**Your assignment:** Rewrite the passage on cooperation from the words "Utility. Here, H." through "Shared Essence (PSE).", replacing "selfishness" with "self-interest".

Kinship. Sociobiologists see cooperation rooted in the concept of the "selfish gene." The closer two cooperators are related, the more of their offspring will survive. This kind of helpfulness -- based on the conception that the tendency to cooperate is inherited -- is described by H. Newcombe as working in "concentric circles.... `I against my brothers; I and my brothers against our cousins; my brothers and my cousins against outsiders'." It is "the basis of family solidarity, tribalism, patriotism and nationalism."

Reciprocity. The description of reciprocity is based on Axelrod's The Evolution of Cooperation, discussed in the preceding. Here, not the gene, but enlightened self-interest is described as the root of cooperation.

Contract. "Although cooperation can develop spontaneously by reciprocity...it is useful to legitimize it by explicit contract," Newcombe says and bases that part of her work on the views of Hobbes, Locke, Rousseau, and Rawls, all of whom used a "sociological fiction," the social contract, that would legitimize beneficial and punish detrimental behavior. Humans "`in the wild'" are either intent on continual mutual robbery [and] murder" (Hobbes) or they are trusting and cooperating "noble savages" (Rousseau). In either case they are "one and all" sensible enough to decide that "fairness" and "justice" ought to be institutionalized -- even before a government exists.

H. Newcombe inserts here some very thorough thoughts. It was Rousseau's ideal of the good in human nature, she notes, which led to the execution of dissenters and to the terror of the French revolution -- and the same was repeated in the Russian revolution. "I have some doubts," she writes, "that the terror in both cases was the result of the depravity or fanaticism of one man, Robespierre or Stalin; it is more likely that the fault lies in the ideology itself, and the fanaticism it arouses."

One version of the contract (Rawls'), however, recommends the maximization of individual freedom, as long as it does not interfere with the freedom of others (as recommended by Mill) and is promoted by Newcombe -- except that she deplores the absence of environmental consciousness. She also questions the assumption that growth beyond a certain point produces more happiness.

Utility. Here, H. Newcombe says, the boundary is crossed between theories based on selfishness and those based on ethical considerations. And why, she asks, should we consider interests of others for their own sake? -- Her strong feeling that this is right is explained by the thought that all people consist, mentally and spiritually, of the same essence - her Principle of the Shared Essence (PSE).

Utilitarianism therefore aims for the greatest happiness of the greatest number of people.

Equity. There are problems with utilitarianism, discussed in detail by the author. "The sense of equity, or fairness," (well-known by everyone) she says, would require not only the maximizing of happiness, but also the minimizing of individual differences of each individual's share in it.

Universality is the expansion of the principles of utility and equity beyond a limited place and time. It is the development of a conscience that includes the web of interrelated life on earth and the future of our descendents.

And it is the development of that conscience on which the survival of our species and the quality of its future depends.

**Given entries:**
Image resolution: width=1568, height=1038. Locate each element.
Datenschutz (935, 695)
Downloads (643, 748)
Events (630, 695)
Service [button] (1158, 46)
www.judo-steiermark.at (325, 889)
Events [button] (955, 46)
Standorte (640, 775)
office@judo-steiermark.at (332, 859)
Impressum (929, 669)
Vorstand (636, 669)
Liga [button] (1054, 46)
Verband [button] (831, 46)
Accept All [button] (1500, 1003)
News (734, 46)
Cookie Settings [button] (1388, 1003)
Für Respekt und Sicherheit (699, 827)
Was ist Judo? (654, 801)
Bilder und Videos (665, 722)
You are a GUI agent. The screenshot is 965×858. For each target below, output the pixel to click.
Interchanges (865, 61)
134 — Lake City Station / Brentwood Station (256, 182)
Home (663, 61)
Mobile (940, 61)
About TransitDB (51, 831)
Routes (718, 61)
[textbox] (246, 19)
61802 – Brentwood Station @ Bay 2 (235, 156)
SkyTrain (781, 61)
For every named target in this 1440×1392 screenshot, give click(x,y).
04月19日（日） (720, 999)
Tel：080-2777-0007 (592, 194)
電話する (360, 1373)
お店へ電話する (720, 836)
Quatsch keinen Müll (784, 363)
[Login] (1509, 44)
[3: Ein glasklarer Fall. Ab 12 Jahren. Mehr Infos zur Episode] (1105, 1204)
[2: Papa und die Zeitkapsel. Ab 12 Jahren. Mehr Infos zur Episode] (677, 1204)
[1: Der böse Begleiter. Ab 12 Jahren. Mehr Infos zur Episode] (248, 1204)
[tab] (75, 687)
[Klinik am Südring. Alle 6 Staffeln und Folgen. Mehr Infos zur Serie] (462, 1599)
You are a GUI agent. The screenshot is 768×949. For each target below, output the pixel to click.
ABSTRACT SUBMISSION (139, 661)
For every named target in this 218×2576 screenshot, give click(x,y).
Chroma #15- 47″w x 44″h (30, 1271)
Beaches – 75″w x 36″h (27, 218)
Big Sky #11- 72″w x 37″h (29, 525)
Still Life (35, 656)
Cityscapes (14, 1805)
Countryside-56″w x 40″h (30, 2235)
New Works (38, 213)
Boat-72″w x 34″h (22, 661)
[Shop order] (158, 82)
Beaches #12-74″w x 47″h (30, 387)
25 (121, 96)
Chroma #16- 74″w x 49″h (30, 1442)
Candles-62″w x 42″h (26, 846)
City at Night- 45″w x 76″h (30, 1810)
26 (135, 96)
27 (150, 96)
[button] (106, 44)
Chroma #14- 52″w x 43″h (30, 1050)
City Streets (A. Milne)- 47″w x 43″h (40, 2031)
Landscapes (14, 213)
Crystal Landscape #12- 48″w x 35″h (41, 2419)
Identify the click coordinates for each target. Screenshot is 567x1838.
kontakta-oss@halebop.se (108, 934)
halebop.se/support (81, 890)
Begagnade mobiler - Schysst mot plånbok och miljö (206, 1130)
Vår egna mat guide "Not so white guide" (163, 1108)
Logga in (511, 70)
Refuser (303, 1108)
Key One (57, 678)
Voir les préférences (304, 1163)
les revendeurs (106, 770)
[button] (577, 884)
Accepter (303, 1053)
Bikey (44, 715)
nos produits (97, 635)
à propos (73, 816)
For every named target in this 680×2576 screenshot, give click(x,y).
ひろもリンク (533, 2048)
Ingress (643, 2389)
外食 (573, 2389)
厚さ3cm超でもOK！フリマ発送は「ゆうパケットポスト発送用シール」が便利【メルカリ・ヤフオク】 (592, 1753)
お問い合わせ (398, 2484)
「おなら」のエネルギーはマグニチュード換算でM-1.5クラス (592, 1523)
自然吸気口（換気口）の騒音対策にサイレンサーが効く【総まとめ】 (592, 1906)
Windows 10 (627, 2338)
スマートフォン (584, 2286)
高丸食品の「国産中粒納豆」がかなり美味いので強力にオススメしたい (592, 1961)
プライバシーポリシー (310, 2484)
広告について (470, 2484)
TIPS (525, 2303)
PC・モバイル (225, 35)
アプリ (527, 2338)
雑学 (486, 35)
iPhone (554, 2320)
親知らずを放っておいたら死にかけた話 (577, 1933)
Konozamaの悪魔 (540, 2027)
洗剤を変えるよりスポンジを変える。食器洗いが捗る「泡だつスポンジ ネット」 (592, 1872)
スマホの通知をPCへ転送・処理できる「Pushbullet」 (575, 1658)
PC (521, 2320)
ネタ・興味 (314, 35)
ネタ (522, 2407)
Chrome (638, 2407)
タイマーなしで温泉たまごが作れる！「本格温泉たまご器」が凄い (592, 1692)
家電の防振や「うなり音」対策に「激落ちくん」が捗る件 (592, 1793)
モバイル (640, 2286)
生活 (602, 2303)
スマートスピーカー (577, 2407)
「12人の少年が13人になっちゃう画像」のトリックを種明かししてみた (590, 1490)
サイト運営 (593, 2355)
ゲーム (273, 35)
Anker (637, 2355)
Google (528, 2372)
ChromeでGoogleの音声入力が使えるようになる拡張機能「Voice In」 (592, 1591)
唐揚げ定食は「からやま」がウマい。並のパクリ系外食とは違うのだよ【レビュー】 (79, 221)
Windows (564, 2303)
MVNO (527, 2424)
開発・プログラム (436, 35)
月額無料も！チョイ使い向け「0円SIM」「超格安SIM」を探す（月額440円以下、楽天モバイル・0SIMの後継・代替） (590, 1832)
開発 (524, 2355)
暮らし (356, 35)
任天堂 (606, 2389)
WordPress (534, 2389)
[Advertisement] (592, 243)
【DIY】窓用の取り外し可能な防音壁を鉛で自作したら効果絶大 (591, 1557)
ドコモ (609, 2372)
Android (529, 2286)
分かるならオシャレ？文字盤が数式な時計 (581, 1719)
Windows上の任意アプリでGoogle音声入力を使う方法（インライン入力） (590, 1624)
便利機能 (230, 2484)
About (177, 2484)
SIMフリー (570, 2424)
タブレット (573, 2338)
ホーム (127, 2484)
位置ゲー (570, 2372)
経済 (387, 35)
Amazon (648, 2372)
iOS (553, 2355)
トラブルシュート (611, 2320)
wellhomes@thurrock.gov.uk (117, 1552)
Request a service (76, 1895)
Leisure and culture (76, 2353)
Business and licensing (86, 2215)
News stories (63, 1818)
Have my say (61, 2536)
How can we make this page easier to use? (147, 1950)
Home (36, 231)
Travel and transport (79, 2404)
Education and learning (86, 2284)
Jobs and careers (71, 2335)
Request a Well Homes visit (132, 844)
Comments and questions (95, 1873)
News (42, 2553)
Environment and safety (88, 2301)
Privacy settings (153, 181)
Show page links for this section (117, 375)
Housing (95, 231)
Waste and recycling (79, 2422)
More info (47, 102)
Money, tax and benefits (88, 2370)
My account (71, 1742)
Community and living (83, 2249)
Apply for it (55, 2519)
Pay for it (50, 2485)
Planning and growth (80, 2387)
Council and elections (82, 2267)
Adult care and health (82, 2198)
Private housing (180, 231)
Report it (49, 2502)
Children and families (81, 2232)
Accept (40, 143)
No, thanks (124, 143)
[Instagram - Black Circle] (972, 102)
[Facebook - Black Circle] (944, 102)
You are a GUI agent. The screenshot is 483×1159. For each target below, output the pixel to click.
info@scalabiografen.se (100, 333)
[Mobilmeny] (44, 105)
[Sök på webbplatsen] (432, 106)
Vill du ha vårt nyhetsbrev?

**Task output:**
Utility. Here, H. Newcombe says, the boundary is crossed between theories based on self-interest and those based on ethical considerations. And why, she asks, should we consider interests of others for their own sake? -- Her strong feeling that this is right is explained by the thought that all people consist, mentally and spiritually, of the same essence - her Principle of the Shared Essence (PSE).